Fahira Idris: Presidential Threshold 20 Persen PR Besar Demokrasi

Anggota DPD RI Fahira Idris
Sumber :
  • VIVAnews/ Bayu Nugraha

VIVA – Desakan berbagai pihak dan sejumlah partai politik yang ada di Parlemen agar presidential threshold (PT) atau ambang batas pencalonan presiden diturunkan menjadi nol persen semakin menguat menjelang Pemilu 2024. 

Publik luas menilai Undang-Undang Nomor 7 Tahun 2017 tentang Pemilu yang mengatur ambang batas pencalonan presiden sebesar 20 persen mengabaikan makna negara demokrasi yang menjamin setiap warga negara memiliki hak dan kesempatan yang sama untuk mencalonkan diri sebagai calon presiden. 

Teranyar, Pasal 222 UU Nomor 7 Tahun 2017 tentang Pemilu yang mengatur ambang batas pencalonan presiden atau PT 20 persen diuji materi (judicial review) ke Mahkamah Konstitusi (MK).

Baca juga: Diskon Dahsyat Semua Serba Rp12 Ribu, Cek Promo 12.12 Superindo

“Saat ini, presidential threshold (PT) pencalonan presiden 20 persen menjadi PR besar demokrasi Indonesia. Ini karena salah satu tujuan demokrasi yaitu kesetaraan hak warga negara dalam berpolitik dihalang-halangi oleh aturan ini," kata Anggota DPD RI Fahira Idris kepada awak media, Minggu, 12 Desember 2021.

Fahira menilai ada kesenjangan yang luar biasa besar antara keinginan para pembuat undang-undang pemilu yang ngotot agar ambang batas 20 persen dipertahankan dengan kehendak publik luas agar ambang batas dihapuskan. 

"Tak heran, norma ambang batas pemilihan presiden ini terus diuji di MK, karena memang tidak sesuai dengan prinsip demokrasi,” ujarnya.
 
Menurut Fahira, ketentuan PT di tengah keharusan pileg dan pemilu pilpres digelar serentak sejatinya sudah tidak relevan lagi. Ini lantaran waktu pileg dan pilpres diselenggarakan bersamaan, demi keadilan dan asas kesetaraan dalam berkompetisi semua partai peserta pemilu mempunyai hak dan kesempatan yang sama mengajukan calon presidennya masing-masing.

Proses penghitungan suara Pilpres 2014 di Aceh, Rabu (9/7/2014). (Foto ilustrasi).

Photo :
  • VIVAnews/Zulfikar Husein

Lebih dari itu, dampak besar atau mudarat dari dipaksakannya PT 20 persen yaitu kerasnya polarisasi akibat hanya dua calon presiden yang memenuhi syarat, masih bisa kita rasakan hingga hari ini. 

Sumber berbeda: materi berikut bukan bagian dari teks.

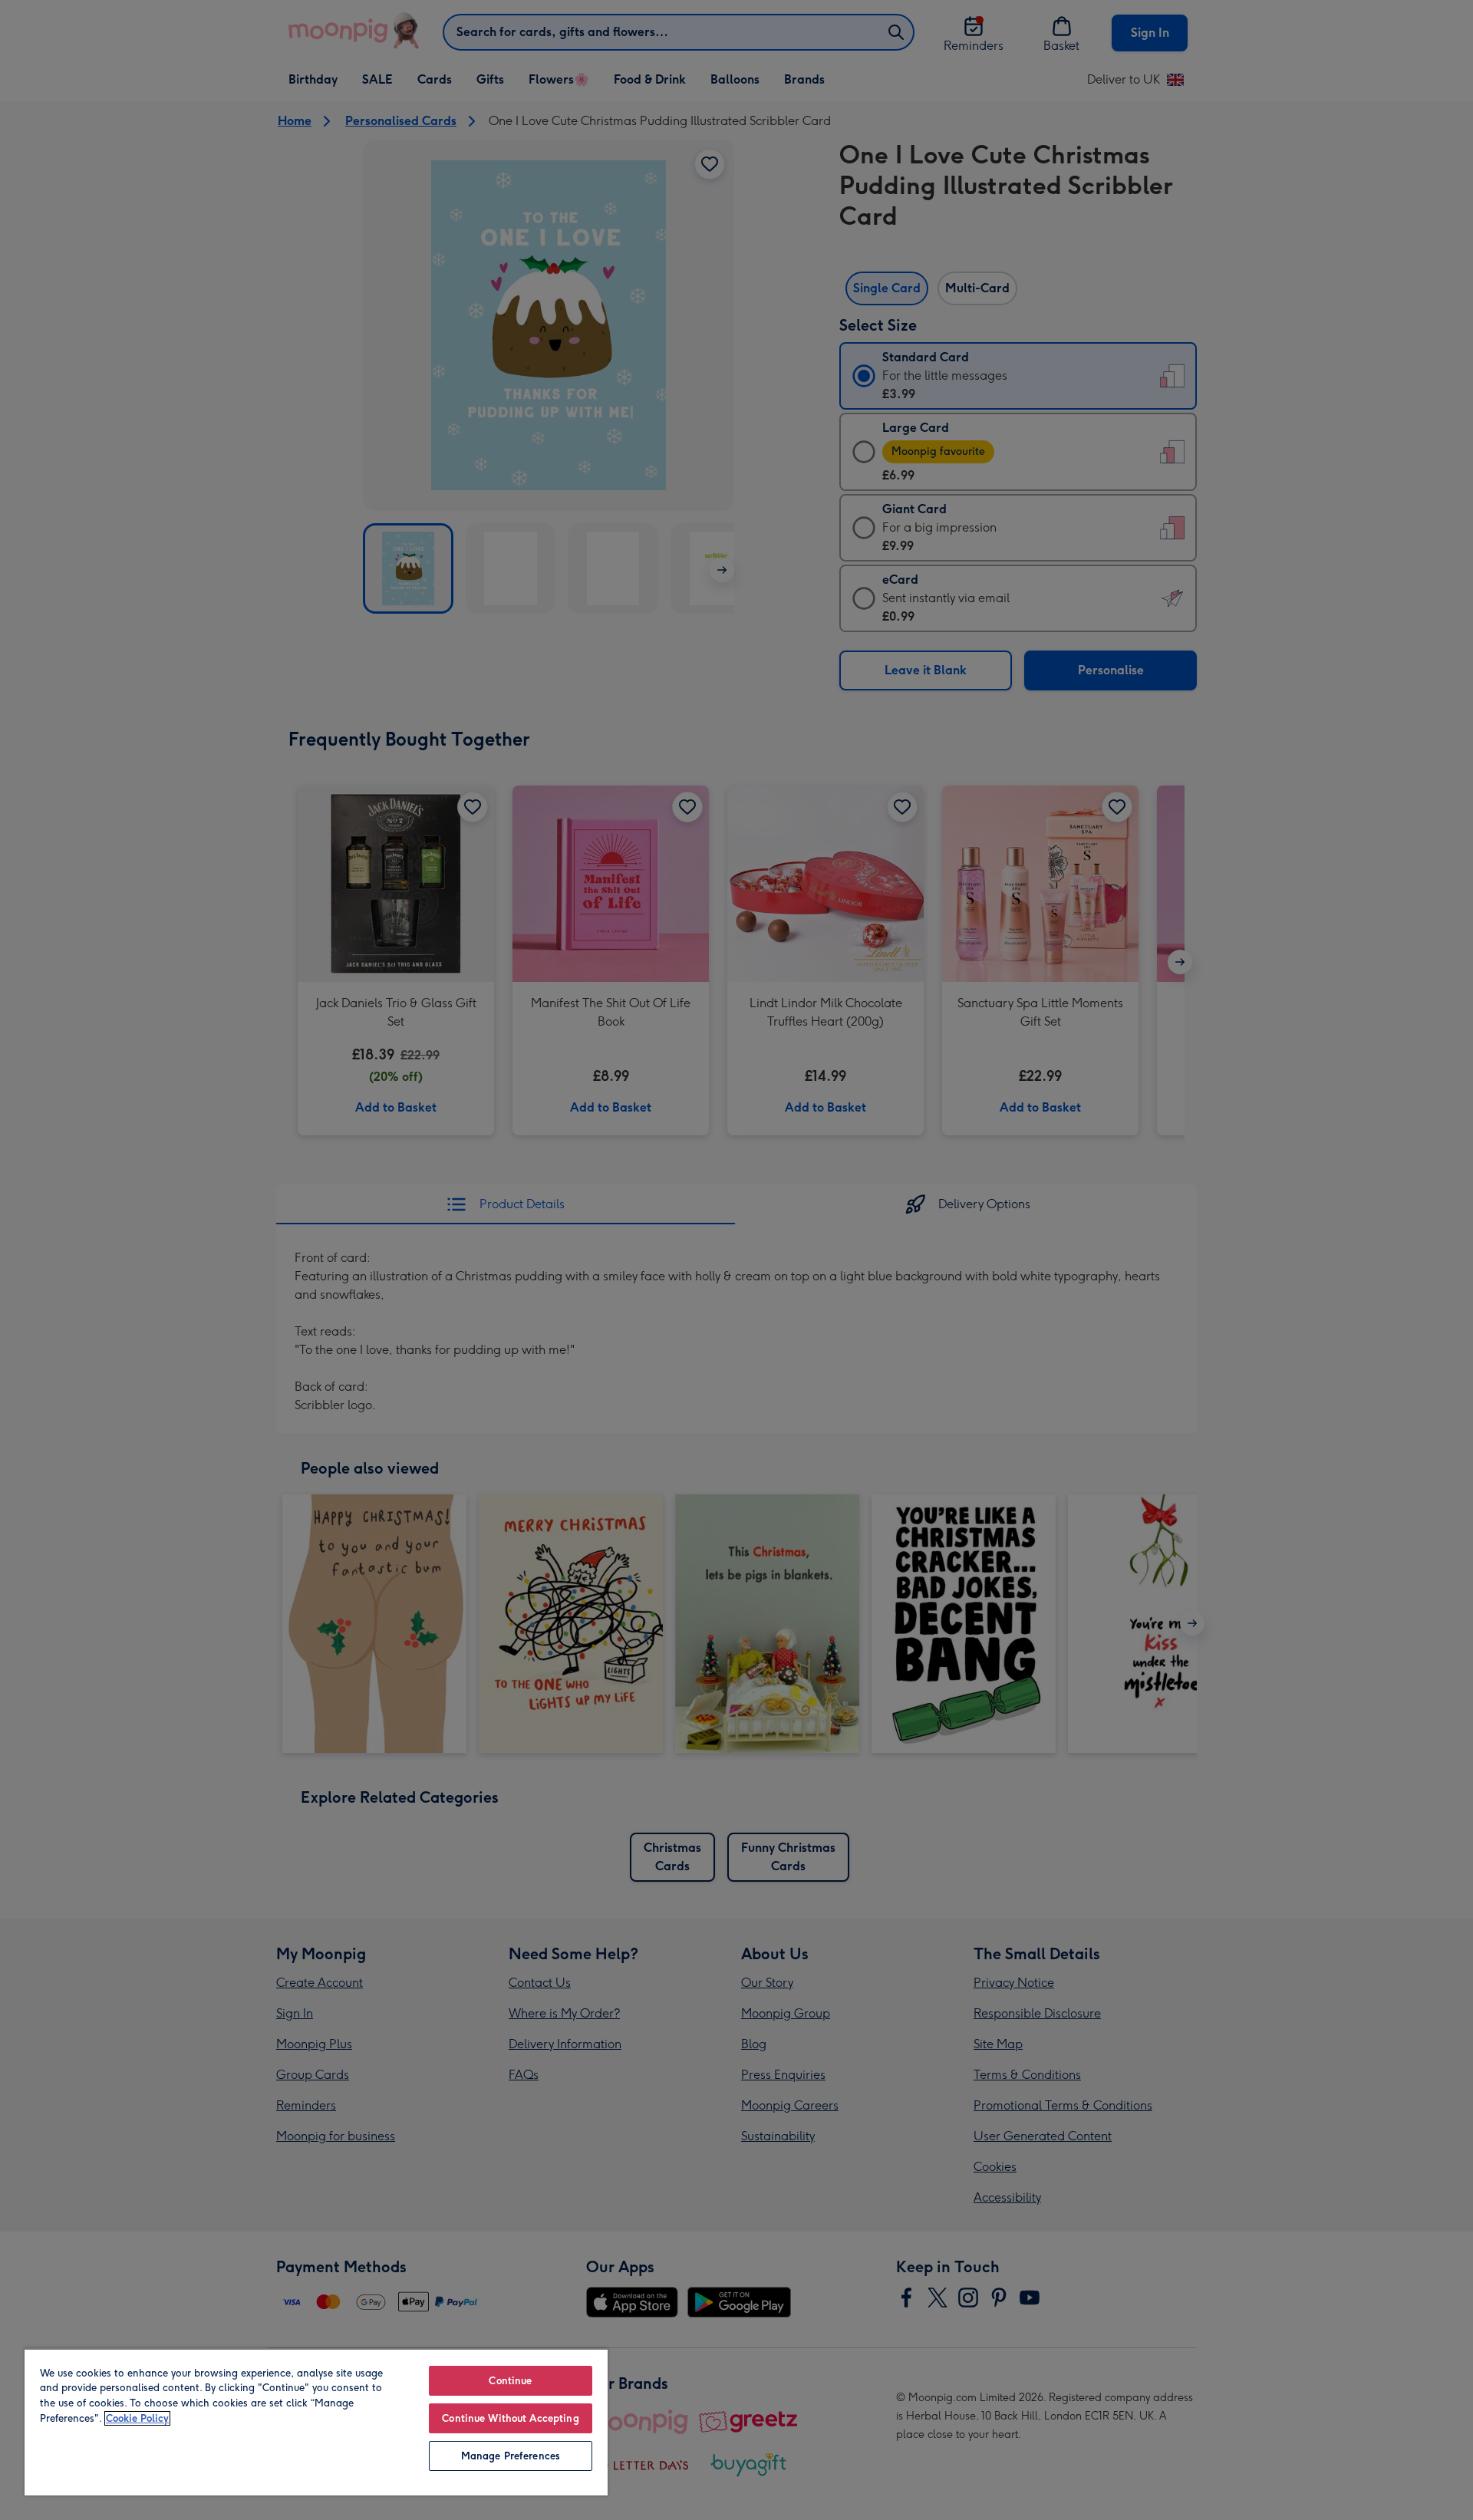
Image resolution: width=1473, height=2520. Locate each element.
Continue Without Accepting (510, 2418)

Tuntutan penghapusan ambang batas pemilihan presiden, lanjut Fahira, tidak lepas dari semangat ingin mengembalikan hak demokrasi kepada rakyat.
 
“Begitu banyak kontradiksi yang diakibatkan aturan ambang batas 20 persen yang semestinya sudah tidak lagi kita pertahankan," ujarnya. 

Fahira menambahkan, semestinya rakyat diberi ‘karpet merah’ untuk memilih calon yang memang disediakan oleh sistem yang konstitusional, bukan oleh sistem yang didesain sesuai selera kelompok-kelompok tertentu. 

"Rakyat punya hak dasar untuk mendapatkan akses terhadap banyak alternatif calon presiden dan wakil presiden sesuai konstitusi. Pengembalian hak dasar rakyat itu salah satunya melalui penghapusan ambang batas,” imbuhnya.